Quelles sont les conséquences pour la Suisse elle-même si elle persiste dans la voie d'une neutralité «vide de sens», comme vous dites?

«Ne pas corriger l'actuelle conception de la neutralité suisse, c'est la placer au-dessus du droit international. Et c'est plus que dangereux»

Poutine aussi place ses revendications au-dessus du droit international. Sans le voir venir, nous pourrions nous retrouver catégorisés dans un certain groupe d'Etats. De plus, la référence à la neutralité, rabâchée encore et encore, empêche l'élaboration d'une politique étrangère cohérente et respectée à l'international.

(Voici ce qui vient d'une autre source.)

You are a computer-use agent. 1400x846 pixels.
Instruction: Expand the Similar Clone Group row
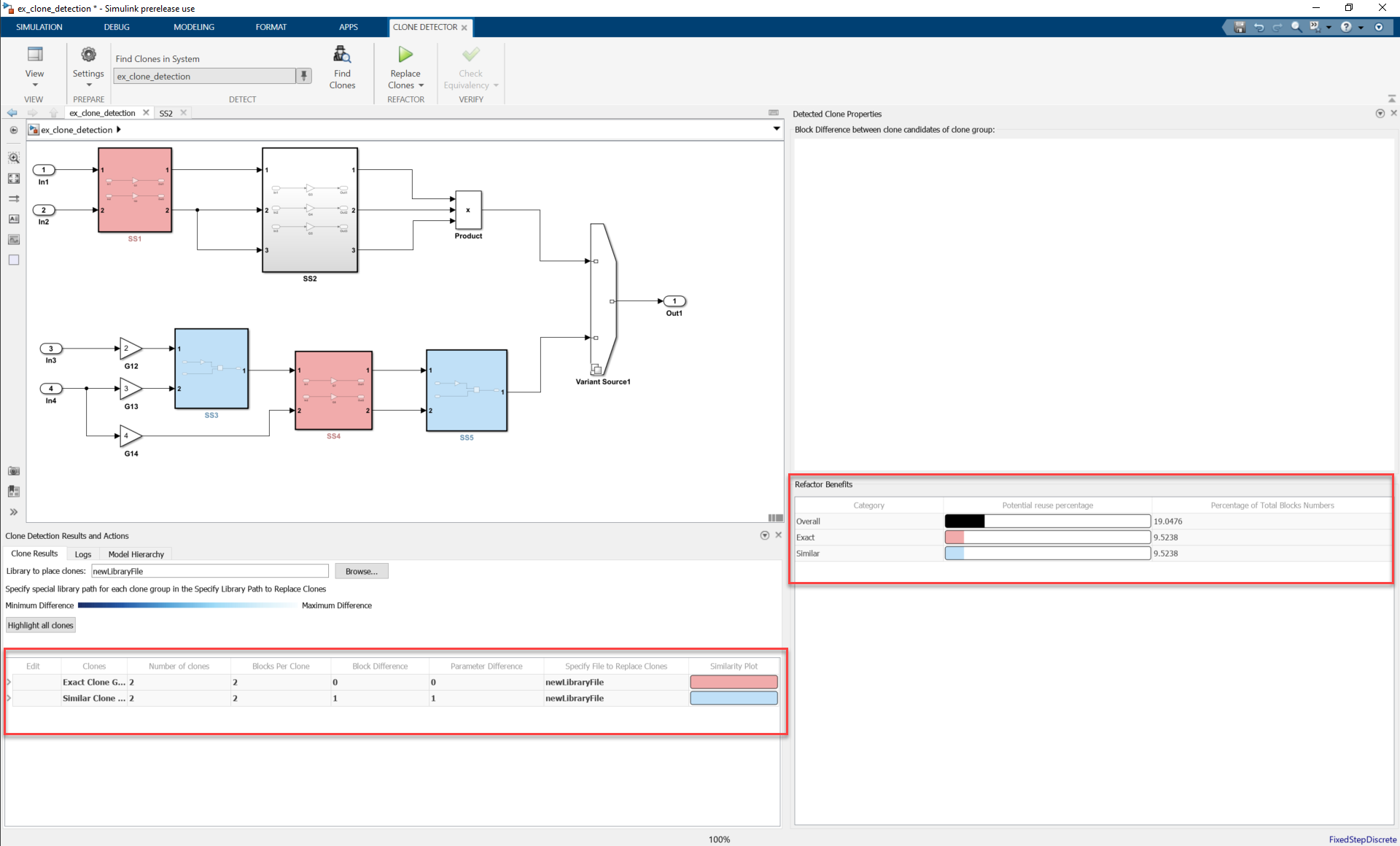point(9,699)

Quelles sont les conséquences de la neutralité suisse, dans sa forme actuelle, sur la sécurité et sur l'industrie d'armement en Suisse?
Si les interdictions de réexportation de matériel de guerre ne sont pas immédiatement levées, du moins à l'égard d'Etats de droit auxquels on peut faire confiance, aucun pays de l'Otan n'achètera plus de matériel de guerre à la Suisse. Les Etats de l'Otan ne pourraient en effet plus remplir leur obligation de soutien mutuel avec un matériel militaire suisse qui ne servirait dès lors à rien. Notre industrie d'armement n'y survivrait pas, avec des conséquences dramatiques pour l'équipement de l'armée suisse. Nous serions contraints d'acheter tous les biens d'armement à l'étranger. Et nous serions encore plus exposés au chantage politique.

Dans quel type de conflit la Suisse peut-elle être encore neutre?

«Je n'en vois aucun»

Que voulez-vous dire?
Les conflits armés auxquels nous assistons dépassent toutes les notions de «guerre» utilisées jusqu'à présent. On ne sait plus très bien ce qu'est un conflit armé, international ou non. Pensez à la Libye, à la Syrie ou au Yémen. D'une part, il s'agit de «guerres par procuration», d'autre part, des éléments de type terroriste, comme le groupe Wagner, sont utilisés par des Etats ou agissent de manière autonome, à l'image de l'Etat islamique, afin d'atteindre leurs objectifs de politique de puissance de manière impitoyable.

Cette révision de la neutralité que vous appelez de vos vœux s'appliquerait-elle aussi aux dictatures?
La problématique de pays comme l'Afghanistan, l'Iran, la Birmanie ou la Corée du Nord ne peut de toute façon pas être abordée avec des critères de droit de la neutralité, mais seulement avec une politique étrangère beaucoup plus large, qui s'appuie entre autres sur les dispositions constitutionnelles mentionnées, notamment aussi sur la protection des droits de l'homme.